On Machine1, I have a Python2.7 script that computes a big (up to 10MB) binary string in RAM that I'd like to write to a disk file on Machine2, which is a remote machine. What is the best way to do this?
Constraints:
Both machines are Ubuntu 13.04. The connection between them is fast -- they are on the same network.
The destination directory might not yet exist on Machine2, so it might need to be created.
If it's easy, I would like to avoid writing the string from RAM to a temporary disk file on Machine1. Does that eliminate solutions that might use a system call to rsync?
Because the string is binary, it might contain bytes that could be interpreted as a newline. This would seem to rule out solutions that might use a system call to the echo command on Machine2.
I would like this to be as lightweight on Machine2 as possible. Thus, I would like to avoid running services like ftp on Machine2 or engage in other configuration activities there. Plus, I don't understand security that well, and so would like to avoid opening additional ports unless truly necessary.
I have ssh keys set up on Machine1 and Machine2, and would like to use them for authentication.
EDIT: Machine1 is running multiple threads, and so it is possible that more than one thread could attempt to write to the same file on Machine2 at overlapping times. I do not mind the inefficiency caused by having the file written twice (or more) in this case, but the resulting datafile on Machine2 should not be corrupted by simultaneous writes. Maybe an OS lock on Machine2 is needed?
I'm rooting for an rsync solution, since it is a self-contained entity that I understand reasonably well, and requires no configuration on Machine2.
You open a new SSH process to Machine2 using subprocess.Popen
and then you write your data to its STDIN.
import subprocess
cmd = ['ssh', 'user@machine2',
'mkdir -p output/dir; cat - > output/dir/file.dat']

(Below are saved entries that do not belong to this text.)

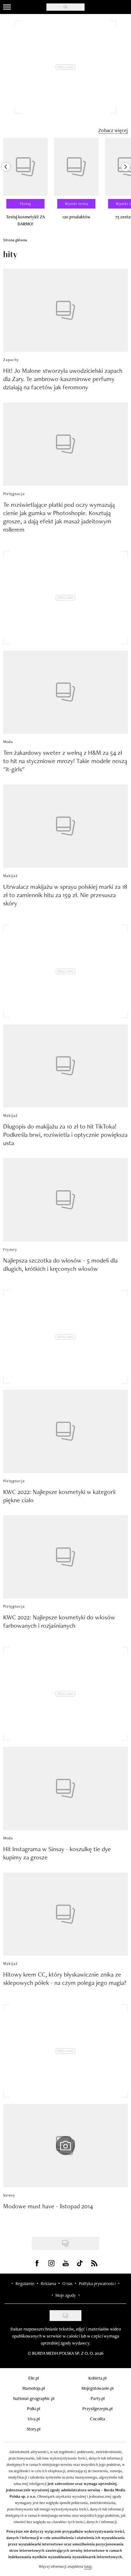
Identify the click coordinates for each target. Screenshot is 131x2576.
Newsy (9, 2195)
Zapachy (11, 359)
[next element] (125, 185)
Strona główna (15, 240)
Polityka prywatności (97, 2283)
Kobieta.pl (97, 2378)
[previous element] (5, 185)
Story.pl (33, 2429)
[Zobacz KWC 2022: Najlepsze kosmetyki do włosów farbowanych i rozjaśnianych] (65, 1556)
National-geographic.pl (33, 2398)
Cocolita (97, 2419)
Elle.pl (33, 2378)
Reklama (48, 2283)
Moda (8, 741)
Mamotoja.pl (33, 2388)
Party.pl (98, 2398)
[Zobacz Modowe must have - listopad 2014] (65, 2145)
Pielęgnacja (14, 493)
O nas (67, 2283)
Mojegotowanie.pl (97, 2388)
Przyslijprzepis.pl (97, 2408)
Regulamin (25, 2283)
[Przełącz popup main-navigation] (7, 7)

p = subprocess.Popen(cmd, stdin=subprocess.PIPE)
your_inmem_data = 'foobarbaz\0' * 1024 * 1024
for chunk_ix in range(0, len(your_inmem_data), 1024):
chunk = your_inmem_data[chunk_ix:chunk_ix + 1024]
p.stdin.write(chunk)
I've just verified that it works as advertised and copies all of the 10485760 dummy bytes.
P.S. A potentially cleaner/more elegant solution would be to have the Python program write its output to sys.stdout
instead and do the piping to ssh
externally:
$ python process.py | ssh <the same ssh command>
Paramiko supports opening files on remote machines:
import paramiko
def put_file(machinename, username, dirname, filename, data):
ssh = paramiko.SSHClient()
ssh.set_missing_host_key_policy(paramiko.AutoAddPolicy())

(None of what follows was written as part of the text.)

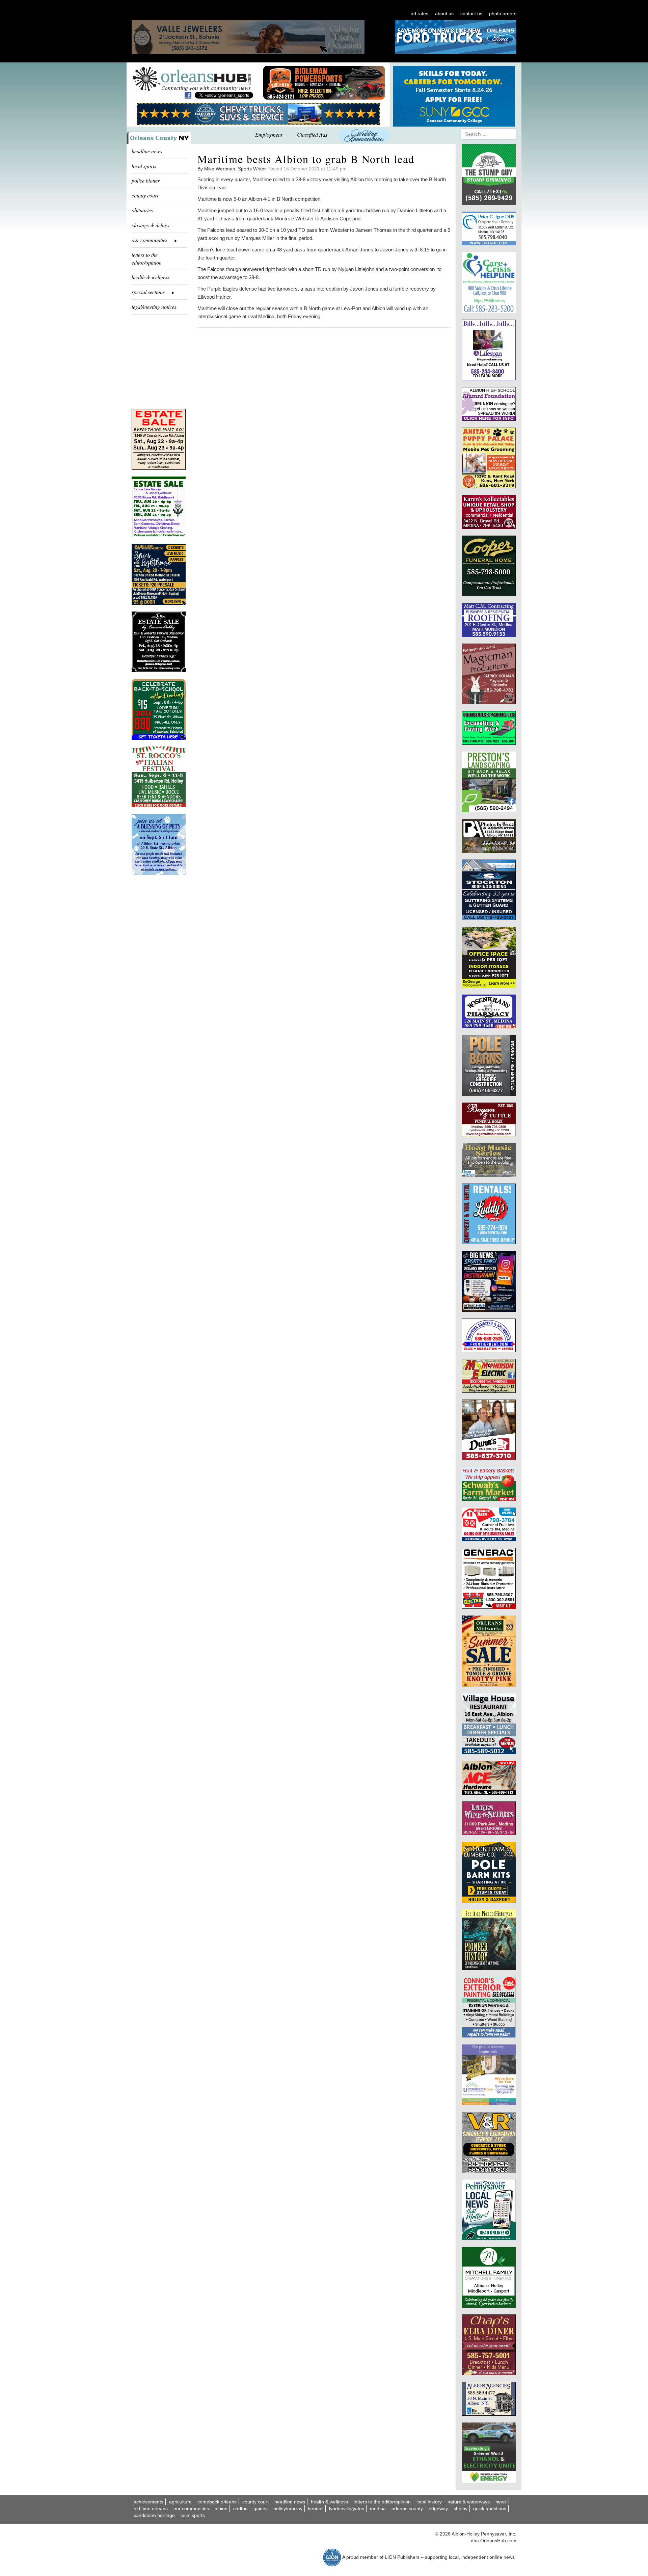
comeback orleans (217, 2501)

ssh.connect(machinename, username=username)
sftp = ssh.open_sftp()
try:
sftp.mkdir(dirname)
except IOError:
pass
f = sftp.open(dirname + '/' + filename, 'w')
f.write(data)
f.close()
ssh.close()
data = 'This is arbitrary data\n'.encode('ascii')

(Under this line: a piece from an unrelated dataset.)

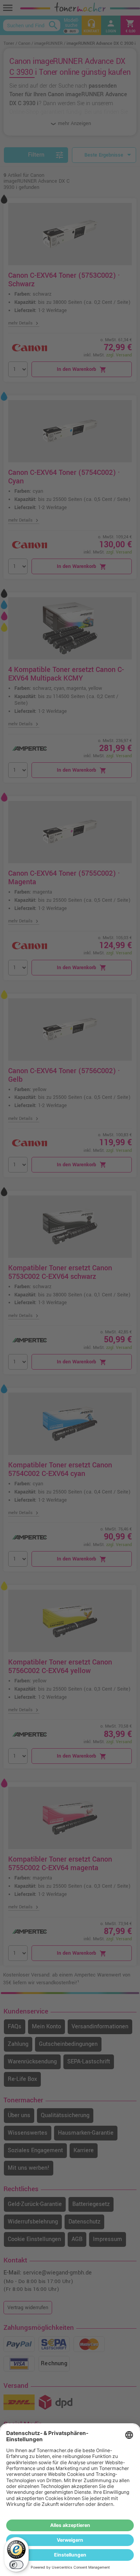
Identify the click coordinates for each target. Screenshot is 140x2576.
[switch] (16, 2564)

put_file('v13', 'rob', '/tmp/dir', 'file.bin', data)
If just calling a subprocess is all you want, maybe sh.py
could be the right thing.
from sh import ssh
remote_host = ssh.bake(<remote host>)
remote_host.dd(_in = <your binary string>, of=<output filename on remote host>)
A solution in which you don't explicitly send your data over some connection would be to use sshfs. You can use it to mount a directory from Machine2 somewhere on Machine1 and writing to a file in that directory will automatically result in the data being written to Machine2.